More sensible people appear to doubt the suicide part, probably due the claims coming from a newspaper simply called "newspaper". Imagine browsing for newspapers at the kiosk and skipping the washington post, USA today or new york post only to pick "newspaper".
Anyways, short story shorter, as you would have it the suicides are also murders commited by some sort of forest keeping entity that wantongly murders rangers.
Why is the creature, whose supposedly trying to keep nature safe killing the nature safekeepers and sparing the multinational corporates that pollute the most? No one knows.
Why is it even cares, considering that its some sort of alien, planet/dimension hopping wanderer without any seeming relation to nature? No idea.
Why is the management from the park keeping this information rather than trying address the killing alien on the loose, butchering his way through their reservation? I'll risk saying that the person behind that decision is the same one that decided that rangers had to complete a captcha per singular report filed Which happens every couple of seconds.
| Peak horror |
At some point in the game, rather soon, I realized that the "storyline" events were dissociated from whether I successfully filed the reports, so I started shredding every report as this bypassed the annoying captcha thing, but unfortunately management found out and remotely melted the shredder, so back to the captchas I was.
This incident led me to believe that actually the whole monster thing was a rouse from management in order to trick me into doing my job, which at no point (of course) happened. Nice try, MANAGEMENT!
For some reason a so called doctor calls on the phone and starts yelling about his life sucking or something, I didn't really payed attention. Conversation went a bit like this: "the took fucking everything, fucking fuck, fuck me? No, fuck the files that i fucking sent you, you fuck. Search the fucking files, fuck, fuck, fuck."
I'm not sure what area of expertise this gentleman had a doctorate in, but letters certainly wasn't it.
Also, the files that we were supposed to search were password protected and partly corrupted, and I've tried different combinations that would be considered "obvious" such as the name of the file "1988", "1234" some other assortment of numbers I found within the folder and no matches so, yeah, the doctor was so preoccupied with fitting as many curses in his speech as possible, that perhaps he should've remember to tell the password to the files we were supposed to look into.
Well, after about five jumpscares and a lot of chit-chatting, you find "the heart" of the monster or otherwise supernatural phenomena there lying with the reports, heart which you would've reach faster by the way if you'd skimmed past the litterers and illegal campers rather than filing them like it's a normal work day, and the aforementioned eco-warrior momo shows up offering you that if you file his heart he'll move to another world.
How's that even work, no idea. Why, again, is he so against humanity if his existence depends on excel sheets and paper manufacturers, guess not even the developer knows.

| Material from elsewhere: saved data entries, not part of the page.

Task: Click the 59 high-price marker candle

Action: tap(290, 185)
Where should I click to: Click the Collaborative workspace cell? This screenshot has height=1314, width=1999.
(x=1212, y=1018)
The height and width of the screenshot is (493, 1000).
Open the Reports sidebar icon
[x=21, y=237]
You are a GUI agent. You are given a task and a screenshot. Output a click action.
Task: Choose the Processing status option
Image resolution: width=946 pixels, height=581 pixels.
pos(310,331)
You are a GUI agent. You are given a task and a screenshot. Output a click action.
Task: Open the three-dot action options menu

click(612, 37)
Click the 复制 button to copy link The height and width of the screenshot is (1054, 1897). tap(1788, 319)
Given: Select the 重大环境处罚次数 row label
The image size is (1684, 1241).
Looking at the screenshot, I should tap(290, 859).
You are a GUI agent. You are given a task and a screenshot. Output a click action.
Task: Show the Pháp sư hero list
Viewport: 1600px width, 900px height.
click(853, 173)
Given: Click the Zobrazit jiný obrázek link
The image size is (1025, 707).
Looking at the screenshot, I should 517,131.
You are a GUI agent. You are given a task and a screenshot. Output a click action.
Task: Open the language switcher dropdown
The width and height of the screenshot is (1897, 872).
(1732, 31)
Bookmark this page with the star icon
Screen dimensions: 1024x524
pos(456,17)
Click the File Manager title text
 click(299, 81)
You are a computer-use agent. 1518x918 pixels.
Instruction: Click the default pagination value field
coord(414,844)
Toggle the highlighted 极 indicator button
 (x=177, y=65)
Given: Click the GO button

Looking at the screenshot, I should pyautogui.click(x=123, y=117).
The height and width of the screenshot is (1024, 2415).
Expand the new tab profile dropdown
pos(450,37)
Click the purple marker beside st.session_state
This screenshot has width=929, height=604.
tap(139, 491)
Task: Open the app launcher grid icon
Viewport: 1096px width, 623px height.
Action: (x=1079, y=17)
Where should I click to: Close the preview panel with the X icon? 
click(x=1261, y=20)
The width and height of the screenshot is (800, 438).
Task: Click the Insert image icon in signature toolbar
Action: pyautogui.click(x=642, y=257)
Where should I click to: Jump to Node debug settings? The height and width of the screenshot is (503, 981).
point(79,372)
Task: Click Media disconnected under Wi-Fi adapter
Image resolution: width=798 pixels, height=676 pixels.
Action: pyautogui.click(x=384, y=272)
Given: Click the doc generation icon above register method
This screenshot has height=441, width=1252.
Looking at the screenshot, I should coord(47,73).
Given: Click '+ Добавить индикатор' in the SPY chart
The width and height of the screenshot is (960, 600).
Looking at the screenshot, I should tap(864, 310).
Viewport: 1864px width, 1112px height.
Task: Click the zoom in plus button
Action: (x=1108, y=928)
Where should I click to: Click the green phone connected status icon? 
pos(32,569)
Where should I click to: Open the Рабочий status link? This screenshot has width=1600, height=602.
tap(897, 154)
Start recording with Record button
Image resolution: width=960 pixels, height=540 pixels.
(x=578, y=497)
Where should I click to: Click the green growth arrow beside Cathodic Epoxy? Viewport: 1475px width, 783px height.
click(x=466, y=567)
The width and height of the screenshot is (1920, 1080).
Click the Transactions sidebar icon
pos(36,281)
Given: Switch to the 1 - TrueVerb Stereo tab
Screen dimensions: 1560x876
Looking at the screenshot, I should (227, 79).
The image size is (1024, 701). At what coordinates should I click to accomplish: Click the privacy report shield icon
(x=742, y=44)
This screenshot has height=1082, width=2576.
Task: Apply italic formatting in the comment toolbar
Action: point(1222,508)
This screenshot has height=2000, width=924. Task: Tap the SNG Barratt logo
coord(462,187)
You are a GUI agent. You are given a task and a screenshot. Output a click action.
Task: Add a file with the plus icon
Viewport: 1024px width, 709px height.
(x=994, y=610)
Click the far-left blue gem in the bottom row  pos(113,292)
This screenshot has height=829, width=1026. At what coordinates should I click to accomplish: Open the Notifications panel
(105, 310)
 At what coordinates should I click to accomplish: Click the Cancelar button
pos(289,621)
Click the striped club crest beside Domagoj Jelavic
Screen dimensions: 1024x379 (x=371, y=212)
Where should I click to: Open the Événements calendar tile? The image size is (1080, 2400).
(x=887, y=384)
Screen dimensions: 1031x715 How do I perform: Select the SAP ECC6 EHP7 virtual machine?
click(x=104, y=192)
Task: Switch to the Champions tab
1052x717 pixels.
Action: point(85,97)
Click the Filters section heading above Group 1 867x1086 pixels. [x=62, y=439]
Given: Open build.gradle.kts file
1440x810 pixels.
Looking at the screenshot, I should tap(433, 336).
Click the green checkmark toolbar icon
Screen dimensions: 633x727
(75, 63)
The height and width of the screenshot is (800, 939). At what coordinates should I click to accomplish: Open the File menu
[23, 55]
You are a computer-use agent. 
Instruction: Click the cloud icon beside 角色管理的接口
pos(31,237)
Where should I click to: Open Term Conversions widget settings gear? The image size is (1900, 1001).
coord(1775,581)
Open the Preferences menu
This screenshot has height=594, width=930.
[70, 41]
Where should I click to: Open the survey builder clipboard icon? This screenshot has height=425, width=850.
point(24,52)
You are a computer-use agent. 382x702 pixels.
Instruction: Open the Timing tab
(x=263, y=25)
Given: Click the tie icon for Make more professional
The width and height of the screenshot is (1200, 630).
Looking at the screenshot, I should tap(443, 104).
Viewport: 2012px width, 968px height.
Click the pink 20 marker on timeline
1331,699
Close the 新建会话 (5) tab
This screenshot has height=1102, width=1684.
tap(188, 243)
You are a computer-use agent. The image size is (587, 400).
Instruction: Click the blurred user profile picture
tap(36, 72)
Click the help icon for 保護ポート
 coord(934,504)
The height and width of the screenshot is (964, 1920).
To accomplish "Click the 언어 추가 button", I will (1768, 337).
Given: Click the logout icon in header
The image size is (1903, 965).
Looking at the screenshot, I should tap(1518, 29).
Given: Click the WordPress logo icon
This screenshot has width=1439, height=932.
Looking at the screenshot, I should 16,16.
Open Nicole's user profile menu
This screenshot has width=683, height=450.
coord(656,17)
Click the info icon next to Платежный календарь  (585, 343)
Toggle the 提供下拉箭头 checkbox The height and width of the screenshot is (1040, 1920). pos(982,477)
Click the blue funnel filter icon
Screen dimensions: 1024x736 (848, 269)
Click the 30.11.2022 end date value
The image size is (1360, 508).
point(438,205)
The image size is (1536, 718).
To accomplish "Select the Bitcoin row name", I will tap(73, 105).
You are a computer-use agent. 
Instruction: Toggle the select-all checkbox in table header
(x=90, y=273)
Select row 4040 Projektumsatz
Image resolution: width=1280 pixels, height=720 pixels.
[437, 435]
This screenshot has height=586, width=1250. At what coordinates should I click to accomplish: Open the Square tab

Perhaps he was too busy doing the pixel art work, which unironically looks great, and forgot that this was, or at least pretends to be, an interactive story. Not even a game, an interactive story... In which your only interaction is solving captchas and the story is an assortment of irrelevant characters babbling rather than adressing the glarant plot holes, no, plot voids. The ending itself, MC turning into E. T. for absolutely no reason, should speak volumes of the coherency of "final report"
2/10 (and I'm bring generous)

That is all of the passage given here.